- [Extrait cité]:

-----

Turquie : permis de tuer islamo-capitaliste
Affairisme, corruption, mépris des règles de sécurité… Les accidents du travail se multiplient en Turquie : 1 200 morts depuis le début de l’année. Et les responsables ne sont presque jamais punis.
L’anecdote fait le buzz en Turquie. Faruk Çelik, le ministre du Travail, rend visite à son oncle hospitalisé. Par la fenêtre de la chambre, il avise un chantier. Horreur ! Les ouvriers travaillent sans protection. Le ministre téléphone à des inspecteurs du travail, qui accourent et ferment le site. "Si son oncle n’était pas tombé malade, s’il n’avait pas regardé par la fenêtre, etc., peut-être y aurait-il encore eu des morts", résume Ahmet Hakan, du journal Hürriyet, mi-ironique, mi-indigné.
Depuis le drame de la mine de Soma, en mai (301 morts), l’incurie du gouvernement suscite l’exaspération. Alors que les normes de sécurité les plus élémentaires avaient été bafouées par la société exploitante, Recep Tayyip Erdogan, Premier ministre à l’époque, n’avait rien trouvé de mieux que d’invoquer les "risques du métier" et des accidents similaires survenus au Royaume-Uni en 1862 ou en France en 1906 !

-----

- [Liste des tâches]:
- a) Transcrivez à l'identique le passage de l'article sur les accidents du travail en Turquie situé entre « L’anecdote fait le » et « Hürriyet, mi-ironique, mi-indigné. », ces deux bornes comprises.
- b) Dans l'article sur les accidents du travail en Turquie, réécrivez plus brièvement le paragraphe qui commence par « Depuis le drame de la mine de Soma », en conservant ses faits principaux.

- [Données extraites]:
-----

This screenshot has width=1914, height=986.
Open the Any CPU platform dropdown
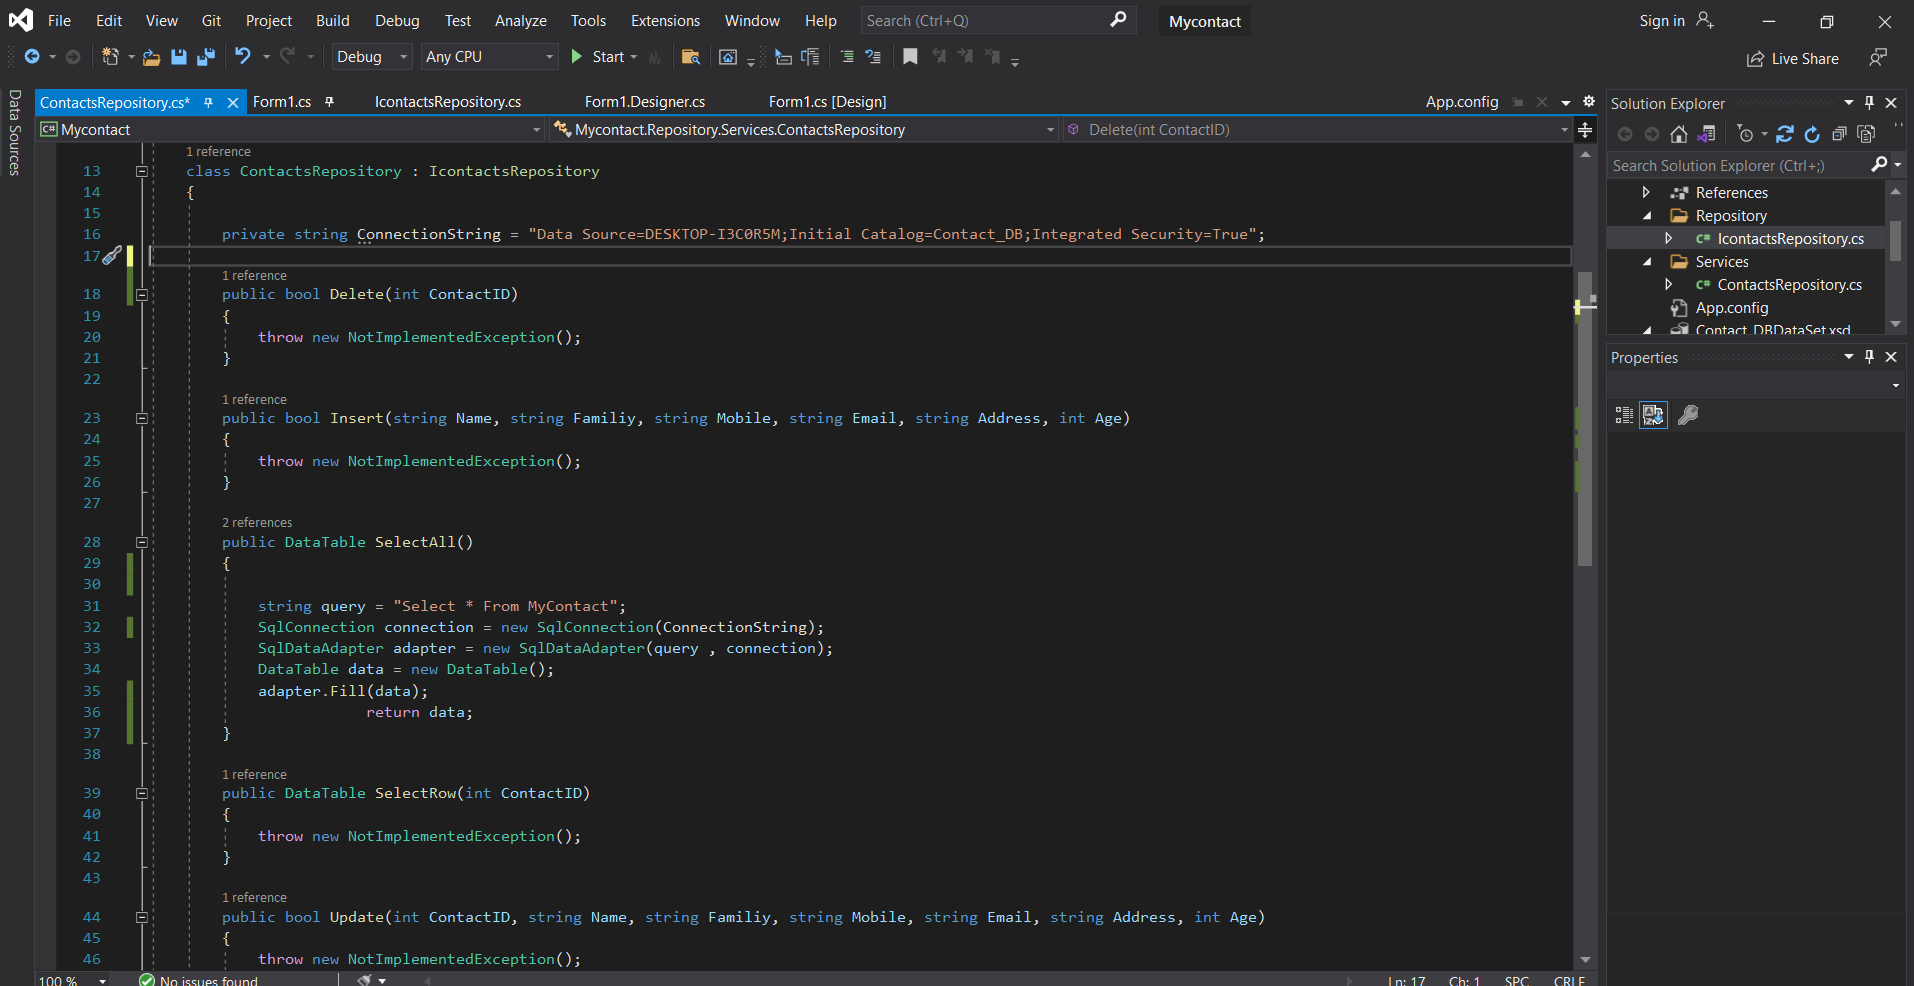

-----

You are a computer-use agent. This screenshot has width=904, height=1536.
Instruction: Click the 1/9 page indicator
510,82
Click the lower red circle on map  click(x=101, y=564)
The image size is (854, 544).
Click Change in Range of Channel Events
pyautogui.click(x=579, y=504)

-----

- [Réponses aux exercices]:
- a)
L’anecdote fait le buzz en Turquie. Faruk Çelik, le ministre du Travail, rend visite à son oncle hospitalisé. Par la fenêtre de la chambre, il avise un chantier. Horreur ! Les ouvriers travaillent sans protection. Le ministre téléphone à des inspecteurs du travail, qui accourent et ferment le site. "Si son oncle n’était pas tombé malade, s’il n’avait pas regardé par la fenêtre, etc., peut-être y aurait-il encore eu des morts", résume Ahmet Hakan, du journal Hürriyet, mi-ironique, mi-indigné.

- b) Depuis la catastrophe de la mine de Soma en mai, qui a fait 301 morts, l'incurie du gouvernement provoque l'exaspération. La société exploitante avait bafoué les normes de sécurité les plus élémentaires. Pourtant, Recep Tayyip Erdogan, alors Premier ministre, a invoqué les « risques du métier » et cité des accidents comparables survenus au Royaume-Uni en 1862 et en France en 1906.